Карта родины | страница 101
Власти единодушно против китайского засилья — так это называется тут. Губернатор Приморья произносит гордо: «От Китая нам не надо ни-че-го. Мы форпост России». Форпост, что дальше? Имперская чистопородность? Оксюморон. Имперская исключительность? В ходе операции «Иностранец» китайских граждан без видов на жительство и без лицензий на торговлю депортируют через границу. Китайцы любят, хотят и умеют торговать, противопоставить им, кроме силы, — нечего. Хороши или плохи китайские вещи, но это единственный недорогой способ выглядеть пристойно. У меня на полке стоит маленькая деревянная лошадь с канареечной гривой, купленная в припадке помешательства в Уссурийске. Сагитировала Вирджини: «Я везде в мире покупаю товары местного производства. Это есть сувенир. Другой товар я здесь не видела — только эта лошадь».
О ГОСУДАРСТВЕ КОЧЕВНИКОВ
Все говорят: империя, империя. Ото всех слышал про нее, а сам ни разу не видел. Как Веничка — Кремля. Странно: я родился и вырос на окраине великой державы, окраине, цивилизованной настолько, что ей завидовал центр; учился в столице, откуда родом был отец; из глухого экзотического угла вышла моя мать. Я принадлежал одновременно к коренной нации державы и к ее противоречивому меньшинству. Кажется, достаточно точек зрения, чтобы построить график империи. Но понятие оставалось умозрительным для рижанина, закончившего московский институт, сына русской из ушедших в Туркмению молокан и москвича-еврея. Не обнаружилось империи и за два года в составе наиболее имперского из сословий — армии. Какая-то национальная специфика присутствовала: сержантами обычно были украинцы и литовцы. Но в Нью-Йорке овощами торгуют корейцы, а газетами — индийцы, и обобщения рискованны. Нам говорили об опасностях с Запада и Востока, где в унисон бряцают оружием, по определению замполита, «гитлеровские недобитки и желтозубые манчижуры». Однажды я заглянул вечером в ленинскую комнату, где перед нашим ротным ползал по огромной карте Европы полковой художник Саша Чурсин. Ротный учился заочно и делал курсовую работу. Саша нарисовал красную стрелу через континент и, не поднимаясь с четверенек, спросил: «На Брюссель сколько, товарищ майор?» Ротный прищурился и, махнув рукой, сказал: «Пиши, Чурсин, — полторы мегатонны». Какая-то ненастоящая была у нас империя.

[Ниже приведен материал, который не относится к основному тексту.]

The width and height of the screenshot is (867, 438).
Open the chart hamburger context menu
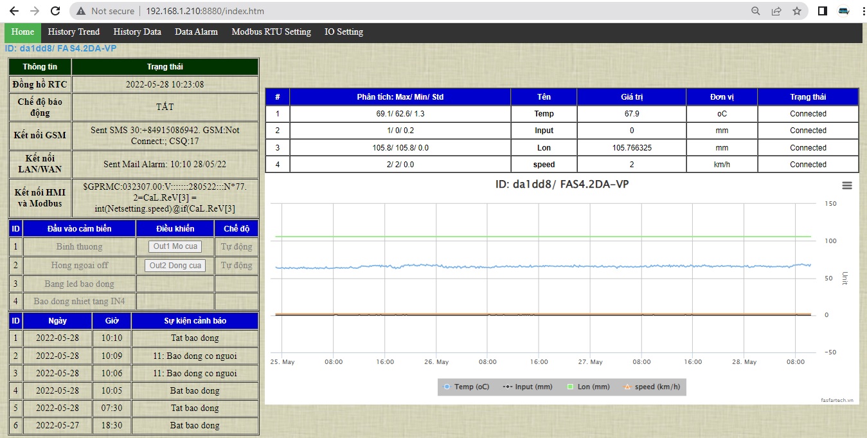pyautogui.click(x=846, y=185)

Я пробовал искать настоящую в книжках. Однако там попадалось: «Но мы еще дойдем до Ганга, / Но мы еще умрем в боях, / Чтоб от Японии до Англии/ Сияла Родина моя» — задорная нелепица одаренных бестолковых юношей. Была еще империя Бродского — хаотичная («ералаш перерос в бардак»), распадающаяся, унылая, не похожая на Рим и Британию. Такую не воспоет Вергилий, такая не вдохновит Киплинга.